[Sunulan Metin]
Av.Cenap GÜVEN

Av.Cenap GÜVEN

cenapguven41@gmail.com

Siyaset Anıları-18

28 Ağustos 2017 - 17:04

Demirci İlçe Kongresi ve 4. Büyük Kongre
Burada sizlere 2 ayrı kongreyi anlatacağım. Birisi Demirci İlçe Kongresi, diğeri Ankara'daki 4. Olağan Büyük Kongre. En küçükten en büyüğe iki kongre'
1969 seçimlerinden sonra M. Ali Aybar genel başkanlıktan istifa etmiş Parti yönetimine Emek Grubu egemen olmuştu. Parti daha önce anlattığım gibi en güç, en sıkıntılı, en çalkantılı günlerini yaşıyordu. Yönetim ivedilikle ilçe ve il kongrelerini yaparak yeni delegelerle 4. Olağan Büyük Kongreyi gerçekleştirmek ve Partiyi kongrede seçilecek yönetime teslim etmek istiyordu.

(Koleksiyon kayıtları)
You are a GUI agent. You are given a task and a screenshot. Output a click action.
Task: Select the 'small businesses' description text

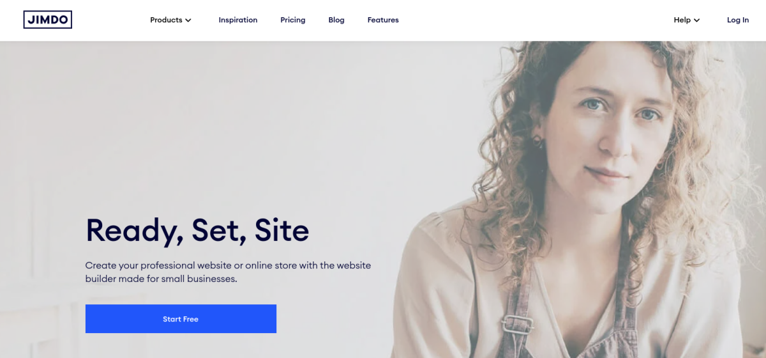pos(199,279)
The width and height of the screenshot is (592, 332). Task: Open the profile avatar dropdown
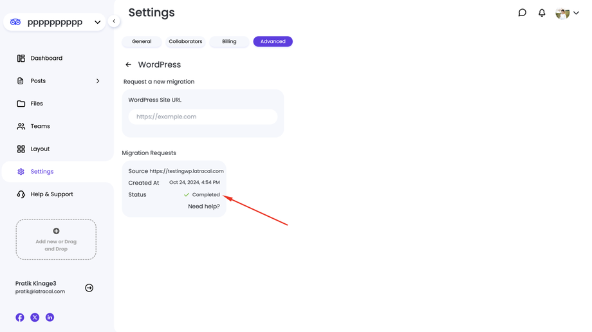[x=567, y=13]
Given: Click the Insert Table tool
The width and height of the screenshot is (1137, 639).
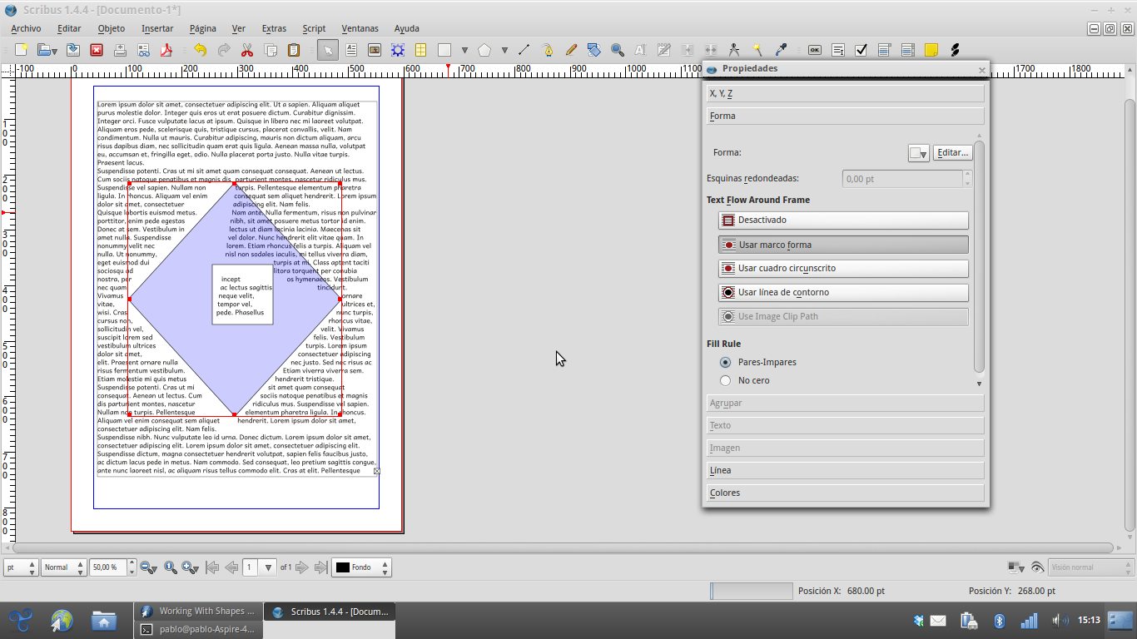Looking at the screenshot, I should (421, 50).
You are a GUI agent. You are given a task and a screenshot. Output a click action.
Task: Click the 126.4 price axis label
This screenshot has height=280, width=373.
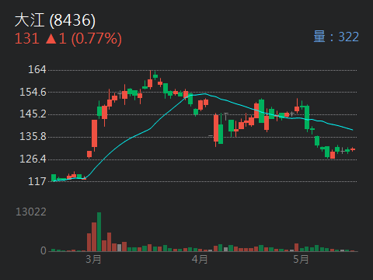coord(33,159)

[Görevler]
1. Kongre anılarında "Demirci İlçe Kongresi ve" sözlerinden "teslim etmek istiyordu." sözlerine kadar uzanan bölümün tamamını aynen yazınız.
2. Kongre anılarına göre 1969 seçimlerinden sonra genel başkanlıktan kim istifa etmiştir?
3. Kongre anılarını, gösterilen son cümleden sonrasından devam ettirerek sürdürünüz.
Kayıtlar, kongre anılarından bağımsız ayrı bir malzemedir.

[Cevap Listesi]
1.
Demirci İlçe Kongresi ve 4. Büyük Kongre
Burada sizlere 2 ayrı kongreyi anlatacağım. Birisi Demirci İlçe Kongresi, diğeri Ankara'daki 4. Olağan Büyük Kongre. En küçükten en büyüğe iki kongre'
1969 seçimlerinden sonra M. Ali Aybar genel başkanlıktan istifa etmiş Parti yönetimine Emek Grubu egemen olmuştu. Parti daha önce anlattığım gibi en güç, en sıkıntılı, en çalkantılı günlerini yaşıyordu. Yönetim ivedilikle ilçe ve il kongrelerini yaparak yeni delegelerle 4. Olağan Büyük Kongreyi gerçekleştirmek ve Partiyi kongrede seçilecek yönetime teslim etmek istiyordu.

2. M. Ali Aybar.

3.
            İlk olarak Demirci İlçe Kongresi'ni anlatacağım. Kongrenin ayını, yılını, ne zaman yapıldığını tam bilmiyorum. Bildiğim Demirci kongresinin ivedi yapılması gerektiği ve Manisa İl Yönetimi'nin bu kongrenin yapılması görevini imzalı, mühürlü bir yazıyla Gördes'e verdiği. Demirci'de ilçe örgütü daha önce kurulmuş. Ancak örgütün adı var, kendisi yok. İl'den verilen isimlere göre Demirci ile birkaç telefon görüşmesi yapıp gerekli bilgileri aldıktan sonra artık nasıl gittiğimi de anımsamıyorum, tek başımıza vardık Demirci'ye. Demirci'de beni Partili bir arkadaş karşıladı. Birlikte sorduk, soruşturduk yönetimdeki kişilerden bulabildiklerimizi ve ayrıca Partide kaydı olan üyelerden yine bulabildiklerimizi topladık. Kaç kişi olduk şimdi tam bilemiyorum ama kongre yapacak kadar 7-8 kişi olmuştuk.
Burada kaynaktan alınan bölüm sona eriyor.